Samsung / ONE

On-device Neural Engine
Other
426 stars 151 forks source link

[onert] CPU backend getTensorShape overhead #4544

Open hseok-oh opened 3 years ago

hseok-oh commented 3 years ago

@wateret (beyond this PR)

Please note that getTensorShape overhead is significant for models which has a lot of op, no 1~2 dominant kernel. It would be good if we can remove the overhead of getTensorShape. I think the complex hierarchy hinders the compiler's optimization. Do you have any idea or suggestion?

Originally posted by @glistening in https://github.com/Samsung/ONE/pull/4538#issuecomment-705253011

wateret commented 3 years ago

It does not seem like there is a way doing it in configure. So I think reducing getTensorShape overhead is pretty much all I can come up with. To do so, we may define a raw pointer protocol for shape info.

Let me give a rough example,

Define a raw pointer format. A simple vector, size(rank) comes first. Say we have a pointer ptr with size (4 * (RANK+1) bytes).

Then introduce void* ITensor::getRawShape(). And make cker::Shape just a wrapper of this pointer.

Plus, it might be further optimized if the pointer(void *) could be the object itself and use reinterpret_cast.

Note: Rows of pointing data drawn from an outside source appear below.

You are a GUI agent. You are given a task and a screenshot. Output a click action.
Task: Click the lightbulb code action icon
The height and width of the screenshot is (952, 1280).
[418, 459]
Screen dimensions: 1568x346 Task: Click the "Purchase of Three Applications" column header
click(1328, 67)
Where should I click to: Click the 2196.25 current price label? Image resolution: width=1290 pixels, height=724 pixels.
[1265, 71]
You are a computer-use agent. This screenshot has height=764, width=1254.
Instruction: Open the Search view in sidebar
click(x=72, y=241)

krayzemli commented 3 years ago

Since we know that cpu backend always gets backend::cpu_common::Tensor as its input, we could make a static cast for each tensor first and then get a constant reference to its _info field with a special Tensor-specific method, and use it directly. Unificating ir::Shape and cker::Shape the conversion overhead may be reduced even more.

I don't get the reason why our ITensor interface is so abstract, with an individual getter for every thing, when we could just keep some general tensor descriptor structure inside common for all tensor types and return a constant reference to it with a single call, probably even non-virtual. That is an approach used in MNN, for example.

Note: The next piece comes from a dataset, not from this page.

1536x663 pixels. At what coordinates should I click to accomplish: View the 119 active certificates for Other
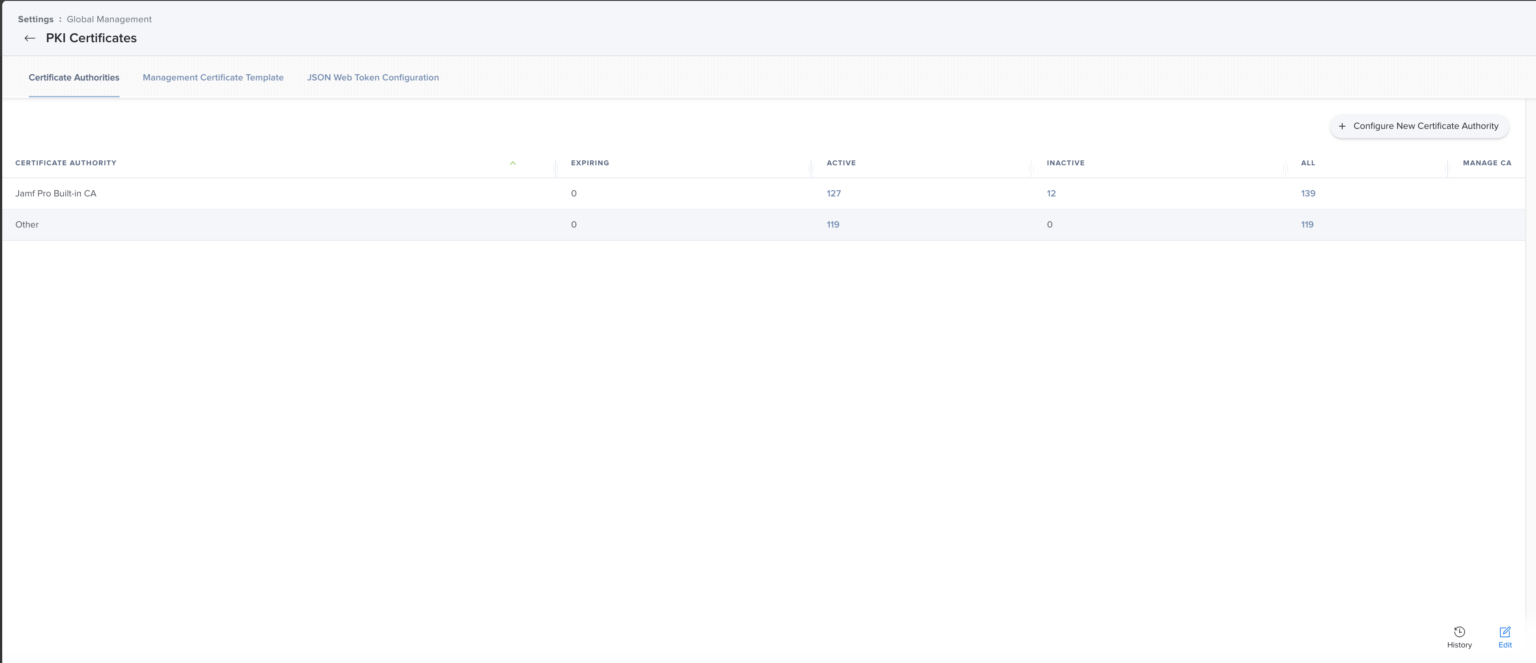click(832, 224)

krayzemli commented 3 years ago

Besides, getTensorShape is not the only problem which introduces tensor size specific preprocessing overhead. Since dynamic tensors are not common for neural networks, we better make some onTensorInfoChanged method in addition to configure() and make all necessary preprocessing there, including caching necessary tensor shapes. When tensor shape, data type, layout, or something like that changes, some mechanism would trigger onTensorInfoChanged method call of an affected operator before calling run()

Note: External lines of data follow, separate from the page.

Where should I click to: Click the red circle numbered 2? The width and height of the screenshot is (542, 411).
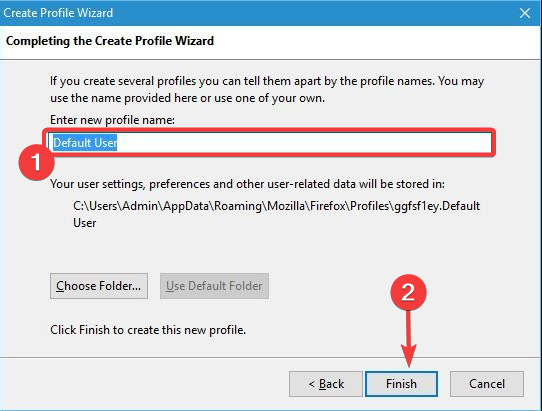pyautogui.click(x=408, y=292)
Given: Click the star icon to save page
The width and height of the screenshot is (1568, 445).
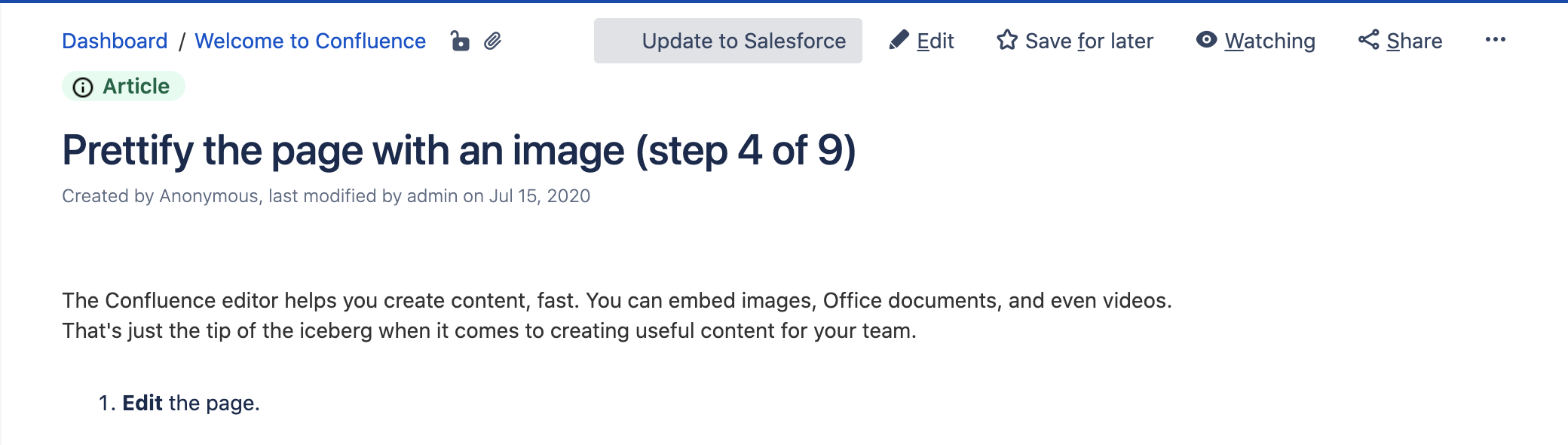Looking at the screenshot, I should point(1007,40).
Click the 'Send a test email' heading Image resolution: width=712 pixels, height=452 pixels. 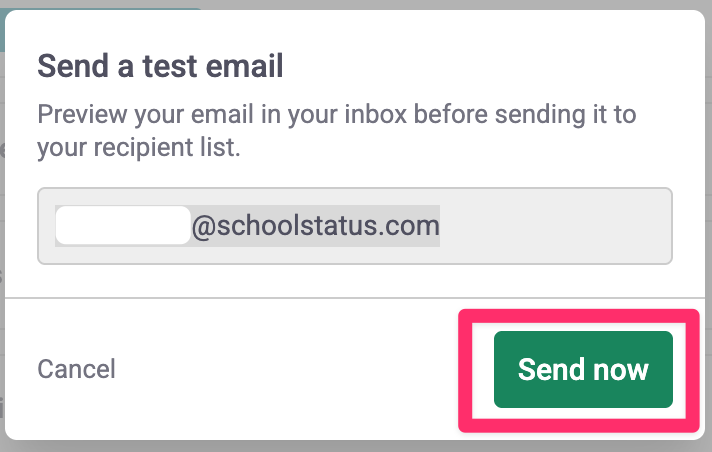pyautogui.click(x=160, y=67)
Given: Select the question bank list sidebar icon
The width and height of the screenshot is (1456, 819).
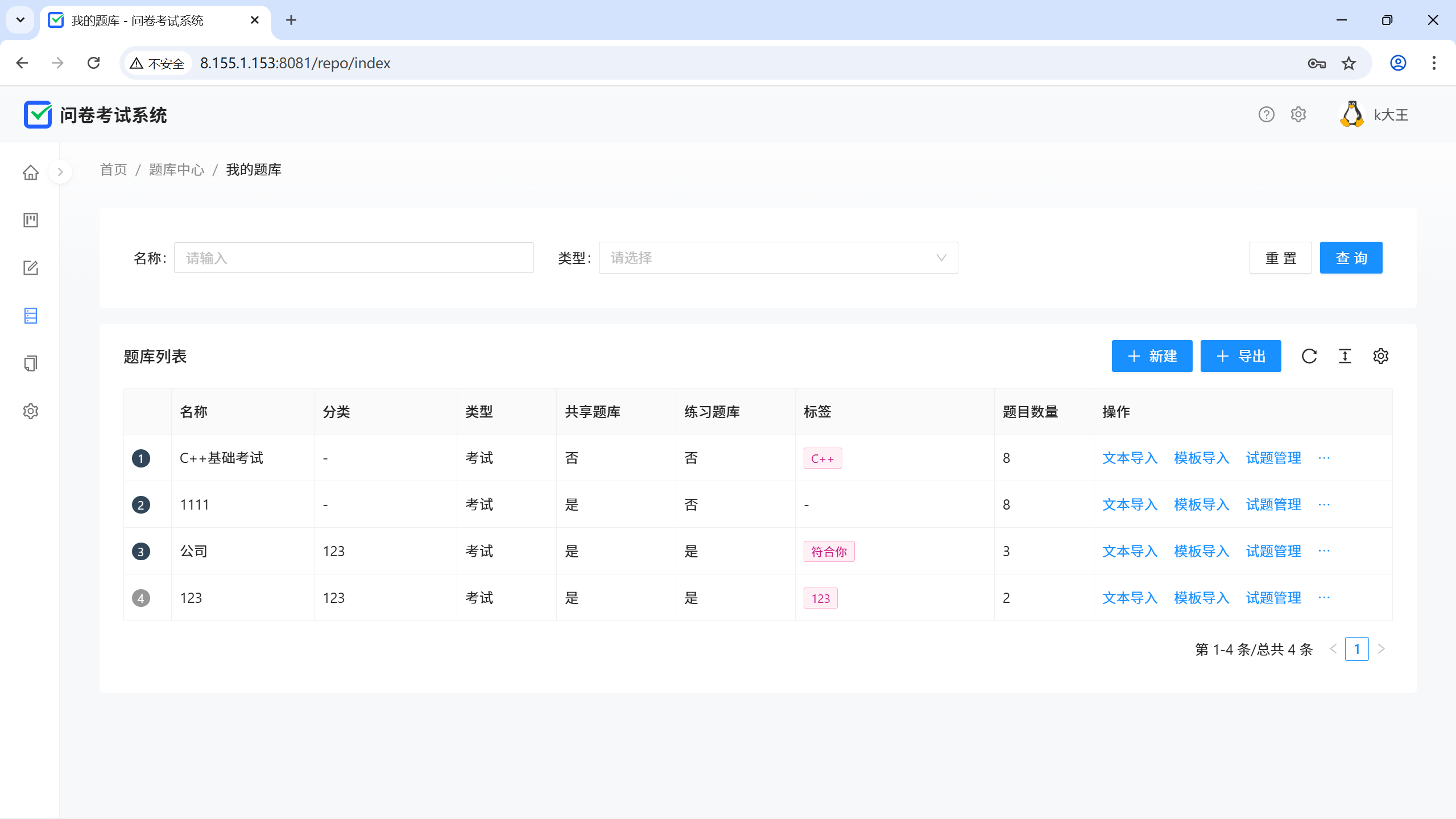Looking at the screenshot, I should [x=31, y=316].
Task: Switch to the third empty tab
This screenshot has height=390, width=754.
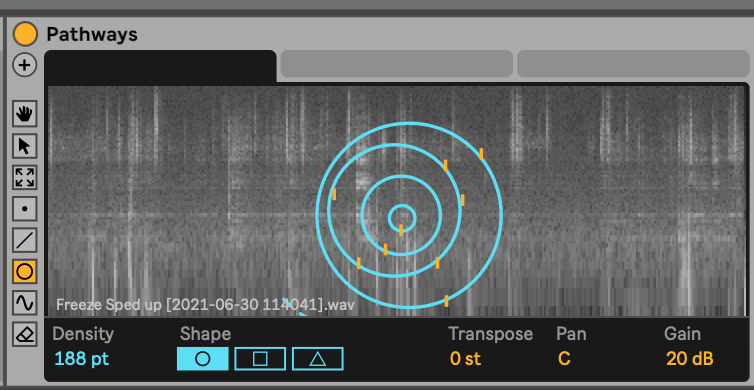Action: click(x=633, y=63)
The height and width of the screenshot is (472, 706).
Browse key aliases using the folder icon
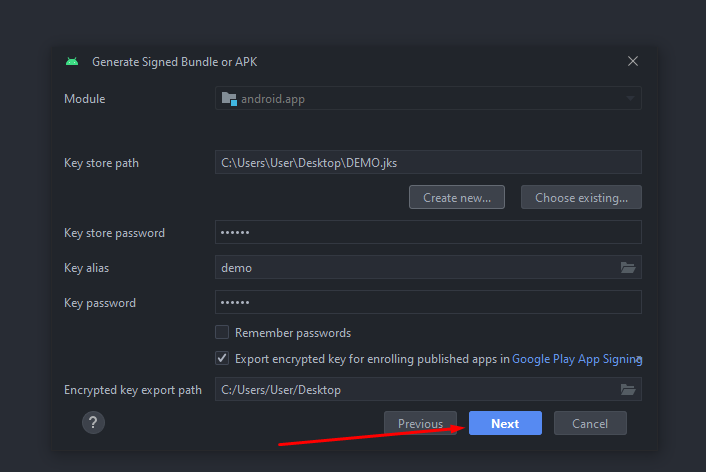[x=627, y=268]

wateret commented 3 years ago

@krayzemli

Since we know that cpu backend always gets backend::cpu_common::Tensor as its input, we could make a static cast for each tensor first and then get a constant reference to its _info field with a special Tensor-specific method, and use it directly. Unificating ir::Shape and cker::Shape the conversion overhead may be reduced even more.

Yes, that could be a way. But please also note that it gets IPortableTensor, not cpu_common::Tensor. This was introduced to support inter-backend uses of cpu-based backend tensors. But it could be changed.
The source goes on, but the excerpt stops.